__THINGS TO DO__.
1. In the text on Violet M. Methley, who founded the magazine Truth, and in what year?
2. Condense the paragraph beginning "Truth was founded in 1877" from the text on Violet M. Methley into a short bulleted list that keeps its main facts.

Born January 1882, Seal, Sevenoaks, Kent, England
Died 1953, London, England
Violet Mary Methley was a prolific author of short stories and novels for children and adults. She specialized in stories for girls, and she may have spent time in Australia, as many of her books are set on that continent. She was born in January 1882 in Seal, Sevenoaks, Kent, England. Little is known of her life except for her credits. A list of her genre stories from The Internet Speculative Fiction Database leads to an interesting discovery. First the list:
Genre Short Stories by Violet M. Methley
- "The Damned Spot" in Truth (July, 21, 1921)
- "'Dusty Death'" in Truth (Nov. 16, 1921)
- "Dread at Darracombe" in Weird Tales (Apr. 1930)
- "The Milk Carts" in Weird Tales (Mar. 1932)
The first two stories on that list originally appeared in the British magazine Truth. They were reprinted in 2004 in an anthology called The Last "Queer Stories from Truth", issued by Ash-Tree Press. According to the website of that press:
For most of its life, the weekly publication Truth--which was more generally concerned with politics, finance, and general muck-raking [sic]--ran, in each issue, a short fiction feature called 'Queer Story.' After publication of a number of stories, they were gathered and published as anthologies titled Queer Stories from 'Truth.' The short stories were odd, peculiar, strange, macabre, weird, and at times outright supernatural, and some illustrious names contributed weird tales to the forum, including H. R. Wakefield (whose 'Annyversry' is an early version of the tale later published as 'The Fire-Watcher's Story'), A. B. Cox, and Rosemary Timperley.
Truth was founded in 1877 by Henry (also called Henri) Labouchère (1831-1912). (1) The website Metapedia describes it as a "nationalist" magazine, but that seems to have been true only in later years. Truth ceased publication in 1957. In between, as the website of Ash-Tree Press points out, Truth published anthologies of its "queer stories," what we would call, I suppose, weird stories or weird fiction. What may have been the first anthology was announced in 1886. The twenty-first series was published in 1915. So the series wasn't annual. In any case, the "queer story," a term that would never be used in that context today, would appear to have been a common type in the late 1800s and may very well have been somewhere in the family tree of weird fiction in general and Weird Tales in particular. If that's true, then I think there is some call for further research.
Getting back to Violet M. Methley, her books include the following:
Books by Violet M. Methley
An Incomplete List
- Camille Desmoulins: A Biography (1914)
- Miss Quixote (1916)
- The Lodestone (1914)
- The Padre of the Movies (1925)
- The Bunyip Patrol: The Story of an Australian Girls' School (1926)
- The Husband-Woman (1926)
- The Girls at Sandilands (1934)
- The Queer Island (1934)
- Seeing the Empire: The Adventurous Tour of Steven and Sallie (1935)
- The Last Enemy (1936)
- Cockie & Co. and Their Adventures (1937)
- Dragon Island: An Adventure Story for Girls (1938)

__DATA ENTRIES__.
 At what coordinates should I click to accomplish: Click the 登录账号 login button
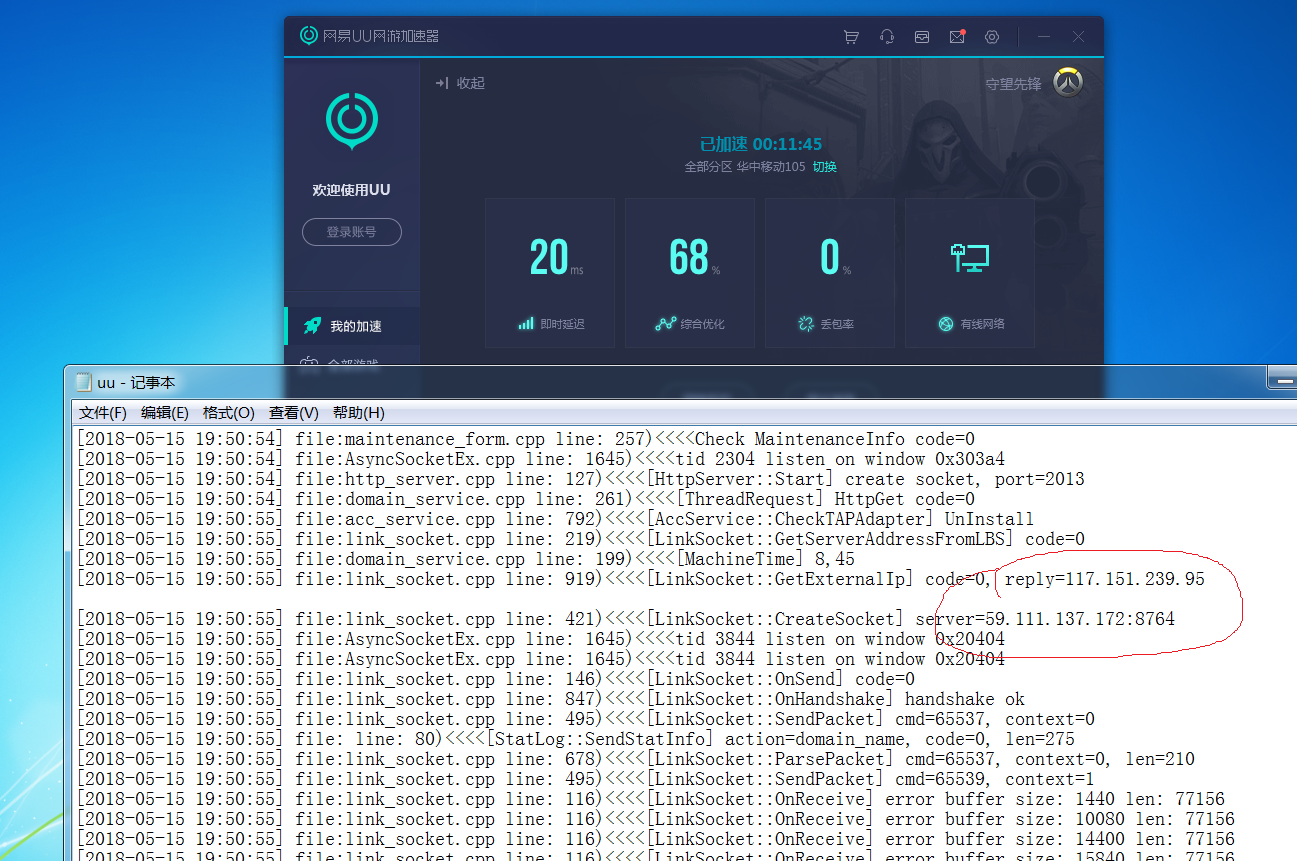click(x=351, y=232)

--

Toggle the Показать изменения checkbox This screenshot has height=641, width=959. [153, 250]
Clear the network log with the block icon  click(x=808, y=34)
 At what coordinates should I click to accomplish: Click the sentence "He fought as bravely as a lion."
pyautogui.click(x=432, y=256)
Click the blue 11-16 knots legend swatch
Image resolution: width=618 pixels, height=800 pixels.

* * *

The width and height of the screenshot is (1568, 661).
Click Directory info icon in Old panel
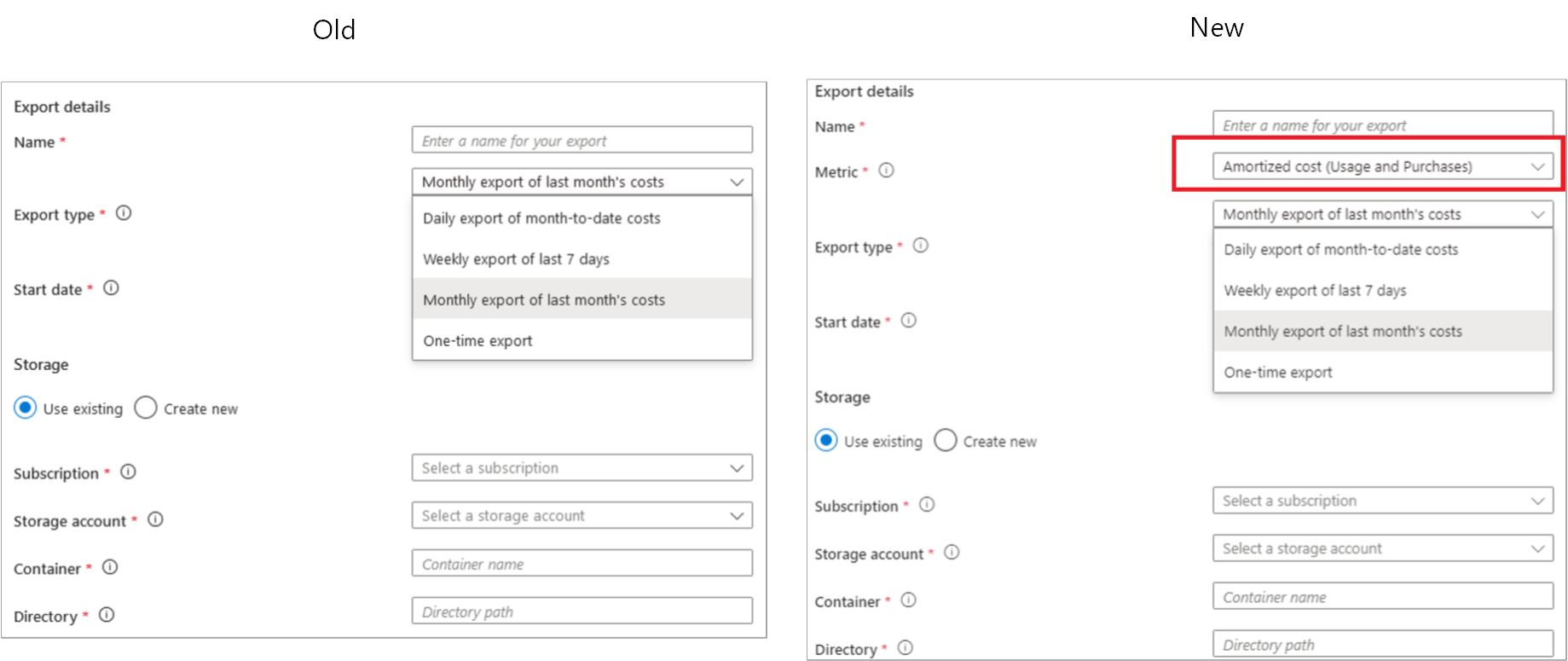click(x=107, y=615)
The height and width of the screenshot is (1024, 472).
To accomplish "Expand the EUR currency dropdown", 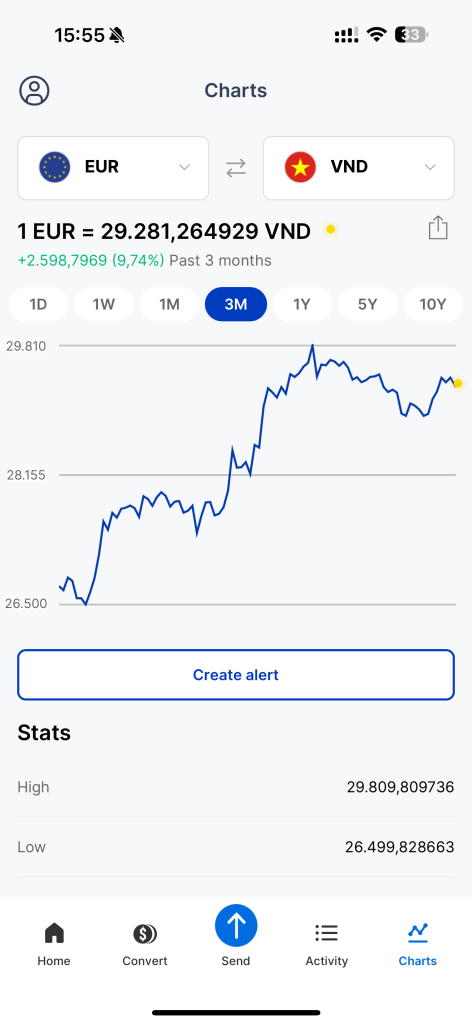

__THE SOLUTIONS__.
1. Henry (also called Henri) Labouchère founded Truth in 1877.

2.
- Truth was founded in 1877 by Henry (also called Henri) Labouchère (1831-1912) and ceased publication in 1957.
- Metapedia calls it a "nationalist" magazine, though that seems true only of its later years.
- It published anthologies of its "queer stories," which today would be called weird fiction.
- What may have been the first anthology was announced in 1886, and the twenty-first series appeared in 1915, so the series was not annual.
- The "queer story" seems to have been a common type in the late 1800s and may be part of the family tree of weird fiction and Weird Tales, which the writer thinks calls for further research.